Front Physiol. 2019 Dec 20:10:1522. doi: 10.3389/fphys.2019.01522. eCollection 2019.


Exercise is known to improve many aspects of human health, including modulation of the immune system and inflammatory status. It is generally understood that exercise reduces inflammation, but there are missing links in terms of understanding the mechanisms as well as the differences between exercise modalities. N-glycosylation of immunoglobulin G (IgG) and total plasma proteins was previously shown to reflect changes in inflammatory pathways, which could provide valuable information to further clarify exercise effects.
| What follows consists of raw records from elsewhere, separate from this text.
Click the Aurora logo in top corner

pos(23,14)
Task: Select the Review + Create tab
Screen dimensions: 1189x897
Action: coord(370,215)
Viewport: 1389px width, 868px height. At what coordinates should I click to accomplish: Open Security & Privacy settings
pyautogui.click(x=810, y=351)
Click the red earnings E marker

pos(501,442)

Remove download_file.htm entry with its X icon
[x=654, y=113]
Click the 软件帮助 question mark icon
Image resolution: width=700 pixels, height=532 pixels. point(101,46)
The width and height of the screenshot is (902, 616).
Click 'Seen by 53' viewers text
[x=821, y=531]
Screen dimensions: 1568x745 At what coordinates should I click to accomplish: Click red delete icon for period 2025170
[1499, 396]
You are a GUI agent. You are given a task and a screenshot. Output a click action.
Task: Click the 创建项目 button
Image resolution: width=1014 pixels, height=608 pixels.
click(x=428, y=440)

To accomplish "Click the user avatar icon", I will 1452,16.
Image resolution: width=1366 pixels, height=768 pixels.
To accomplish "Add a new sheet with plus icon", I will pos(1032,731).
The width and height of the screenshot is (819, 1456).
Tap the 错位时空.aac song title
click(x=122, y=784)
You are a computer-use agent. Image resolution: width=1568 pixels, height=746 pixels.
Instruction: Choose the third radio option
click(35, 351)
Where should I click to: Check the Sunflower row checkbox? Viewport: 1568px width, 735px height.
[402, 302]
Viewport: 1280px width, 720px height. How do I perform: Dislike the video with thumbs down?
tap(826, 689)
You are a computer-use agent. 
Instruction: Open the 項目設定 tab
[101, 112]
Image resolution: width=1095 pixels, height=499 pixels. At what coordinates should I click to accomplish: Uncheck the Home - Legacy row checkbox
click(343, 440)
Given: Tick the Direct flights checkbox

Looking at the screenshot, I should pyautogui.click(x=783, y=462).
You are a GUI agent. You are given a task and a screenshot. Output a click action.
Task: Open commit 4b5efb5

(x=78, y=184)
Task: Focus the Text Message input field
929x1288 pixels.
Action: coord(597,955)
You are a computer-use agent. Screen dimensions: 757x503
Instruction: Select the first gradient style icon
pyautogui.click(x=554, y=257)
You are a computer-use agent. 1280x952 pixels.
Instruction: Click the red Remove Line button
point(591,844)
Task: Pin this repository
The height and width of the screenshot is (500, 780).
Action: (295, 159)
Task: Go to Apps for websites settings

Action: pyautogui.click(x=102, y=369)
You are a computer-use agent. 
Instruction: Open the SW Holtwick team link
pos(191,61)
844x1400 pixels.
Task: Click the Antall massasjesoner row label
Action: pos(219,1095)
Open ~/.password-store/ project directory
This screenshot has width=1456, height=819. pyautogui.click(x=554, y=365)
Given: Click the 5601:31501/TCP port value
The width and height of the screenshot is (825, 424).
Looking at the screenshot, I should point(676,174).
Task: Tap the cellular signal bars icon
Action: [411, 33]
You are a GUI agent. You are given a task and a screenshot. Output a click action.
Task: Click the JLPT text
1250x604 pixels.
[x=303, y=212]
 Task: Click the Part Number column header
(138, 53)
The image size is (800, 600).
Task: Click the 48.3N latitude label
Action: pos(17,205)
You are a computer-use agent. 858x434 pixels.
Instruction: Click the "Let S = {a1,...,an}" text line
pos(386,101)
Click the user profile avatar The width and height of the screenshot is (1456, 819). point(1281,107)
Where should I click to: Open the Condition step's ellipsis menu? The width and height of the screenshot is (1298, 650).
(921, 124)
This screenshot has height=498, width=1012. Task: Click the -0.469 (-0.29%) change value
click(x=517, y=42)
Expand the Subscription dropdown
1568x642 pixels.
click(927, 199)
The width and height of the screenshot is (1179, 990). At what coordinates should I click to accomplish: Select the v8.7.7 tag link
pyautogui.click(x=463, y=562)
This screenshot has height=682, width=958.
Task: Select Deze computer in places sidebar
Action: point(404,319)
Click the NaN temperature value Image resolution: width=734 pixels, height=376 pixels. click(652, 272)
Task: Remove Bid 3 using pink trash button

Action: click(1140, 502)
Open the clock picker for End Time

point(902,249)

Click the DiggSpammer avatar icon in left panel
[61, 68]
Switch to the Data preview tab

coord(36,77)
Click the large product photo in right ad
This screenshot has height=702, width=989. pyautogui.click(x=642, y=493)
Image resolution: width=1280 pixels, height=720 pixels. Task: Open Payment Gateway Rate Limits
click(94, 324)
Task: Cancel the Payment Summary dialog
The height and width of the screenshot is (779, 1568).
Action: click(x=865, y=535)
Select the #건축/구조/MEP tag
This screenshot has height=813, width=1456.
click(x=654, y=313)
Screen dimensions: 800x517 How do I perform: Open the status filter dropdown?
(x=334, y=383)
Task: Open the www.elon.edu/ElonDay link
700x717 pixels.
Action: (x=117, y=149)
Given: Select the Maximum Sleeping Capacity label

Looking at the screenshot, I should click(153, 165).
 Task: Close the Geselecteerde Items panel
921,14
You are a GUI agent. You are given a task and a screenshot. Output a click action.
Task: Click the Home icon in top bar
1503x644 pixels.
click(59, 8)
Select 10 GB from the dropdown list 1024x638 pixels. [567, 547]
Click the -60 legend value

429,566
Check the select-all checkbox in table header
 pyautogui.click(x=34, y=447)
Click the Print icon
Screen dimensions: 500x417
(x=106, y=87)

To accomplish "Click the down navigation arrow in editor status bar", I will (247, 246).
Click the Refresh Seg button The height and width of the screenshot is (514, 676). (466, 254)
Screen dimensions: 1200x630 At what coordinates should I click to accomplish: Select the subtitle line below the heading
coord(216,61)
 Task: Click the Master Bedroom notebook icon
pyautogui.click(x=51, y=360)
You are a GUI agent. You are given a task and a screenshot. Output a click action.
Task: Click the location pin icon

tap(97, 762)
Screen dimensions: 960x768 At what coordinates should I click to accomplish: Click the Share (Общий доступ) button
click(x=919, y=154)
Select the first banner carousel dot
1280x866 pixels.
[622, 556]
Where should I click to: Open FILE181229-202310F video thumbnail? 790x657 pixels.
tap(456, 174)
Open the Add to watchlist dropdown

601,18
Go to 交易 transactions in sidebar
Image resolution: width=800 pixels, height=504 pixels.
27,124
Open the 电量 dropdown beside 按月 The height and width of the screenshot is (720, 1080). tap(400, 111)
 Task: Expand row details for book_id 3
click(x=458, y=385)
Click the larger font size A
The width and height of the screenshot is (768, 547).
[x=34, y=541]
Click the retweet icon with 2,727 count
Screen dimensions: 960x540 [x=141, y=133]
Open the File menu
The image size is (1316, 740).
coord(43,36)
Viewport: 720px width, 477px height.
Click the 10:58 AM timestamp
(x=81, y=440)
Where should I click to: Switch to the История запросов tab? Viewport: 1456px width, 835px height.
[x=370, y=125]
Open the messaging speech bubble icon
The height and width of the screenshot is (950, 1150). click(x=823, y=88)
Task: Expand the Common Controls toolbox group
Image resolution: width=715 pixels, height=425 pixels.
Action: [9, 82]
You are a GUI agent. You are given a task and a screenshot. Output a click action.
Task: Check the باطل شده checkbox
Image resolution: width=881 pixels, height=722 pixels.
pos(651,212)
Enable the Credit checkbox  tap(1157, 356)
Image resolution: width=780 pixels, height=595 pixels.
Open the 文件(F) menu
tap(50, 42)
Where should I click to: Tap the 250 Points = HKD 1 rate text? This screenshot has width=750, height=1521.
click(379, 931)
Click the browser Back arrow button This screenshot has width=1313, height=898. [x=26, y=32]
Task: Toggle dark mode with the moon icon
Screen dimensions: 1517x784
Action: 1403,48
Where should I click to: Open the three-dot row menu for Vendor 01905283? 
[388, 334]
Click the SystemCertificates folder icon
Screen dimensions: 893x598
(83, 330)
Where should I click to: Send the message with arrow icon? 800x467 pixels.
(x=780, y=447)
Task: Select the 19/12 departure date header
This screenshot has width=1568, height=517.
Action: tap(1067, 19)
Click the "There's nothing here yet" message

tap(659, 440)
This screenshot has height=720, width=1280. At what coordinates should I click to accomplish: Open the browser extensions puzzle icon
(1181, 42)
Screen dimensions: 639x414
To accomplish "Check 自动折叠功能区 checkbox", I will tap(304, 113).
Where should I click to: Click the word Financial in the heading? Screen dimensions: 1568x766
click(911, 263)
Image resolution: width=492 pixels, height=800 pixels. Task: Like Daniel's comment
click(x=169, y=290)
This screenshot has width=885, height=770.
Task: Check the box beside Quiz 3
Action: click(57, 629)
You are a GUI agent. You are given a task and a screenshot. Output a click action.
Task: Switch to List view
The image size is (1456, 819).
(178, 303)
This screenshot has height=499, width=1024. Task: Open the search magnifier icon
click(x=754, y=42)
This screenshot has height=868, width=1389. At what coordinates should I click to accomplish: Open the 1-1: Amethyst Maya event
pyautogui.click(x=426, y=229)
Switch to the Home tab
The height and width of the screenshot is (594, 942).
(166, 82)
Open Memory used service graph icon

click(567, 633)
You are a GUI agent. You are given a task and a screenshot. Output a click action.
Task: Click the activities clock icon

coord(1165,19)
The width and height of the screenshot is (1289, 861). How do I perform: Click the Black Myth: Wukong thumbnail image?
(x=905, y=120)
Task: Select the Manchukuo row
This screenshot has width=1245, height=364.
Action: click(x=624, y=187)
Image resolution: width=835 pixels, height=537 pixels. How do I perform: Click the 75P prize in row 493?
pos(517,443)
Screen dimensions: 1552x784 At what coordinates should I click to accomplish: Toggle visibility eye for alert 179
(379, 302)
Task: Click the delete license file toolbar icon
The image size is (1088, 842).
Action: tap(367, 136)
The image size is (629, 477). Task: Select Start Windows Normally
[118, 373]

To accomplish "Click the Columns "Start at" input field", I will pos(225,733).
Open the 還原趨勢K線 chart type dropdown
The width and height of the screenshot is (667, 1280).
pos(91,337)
In order to further expand the understanding of the relationship between physical activity and inflammation, we examined the effect of intense exercise, in the form of repeated sprint training (RST), on IgG and total plasma proteins N-glycosylation in combination with traditionally used inflammation markers: C-reactive protein (CRP), interleukin 6 (IL-6), and leukocyte count. Twenty-nine male physical education students were separated into treatment (RST, N = 15) and control (N = 14) groups. The RST group completed a 6-week exercise protocol while the control group was instructed to refrain from organized physical activity for the duration of the study. Three blood samples were taken at different time points: prior to start of the training program, the final week of the exercise intervention (EXC), and at the end of the 4-week recovery period (REC). Following the end of the recovery period IgG N-glycosylation profiles showed anti-inflammatory changes in RST group compared to the control group, which manifested as a decrease in agalactosylated (p = 0.0473) and an increase in digalactosylated (p = 0.0473), and monosialylated (p = 0.0339) N-glycans. Plasma protein N-glycans didn't change significantly, while traditional inflammatory markers also didn't show significant change in inflammatory status. Observed results demonstrate the potential of intense physical exercise to reduce levels of systemic basal inflammation as well as the potential for IgG N-glycosylation to serve as a sensitive longitudinal systemic inflammation marker.

Keywords: IgG; N-glycome; exercise; glycans; inflammation; repeated sprint training.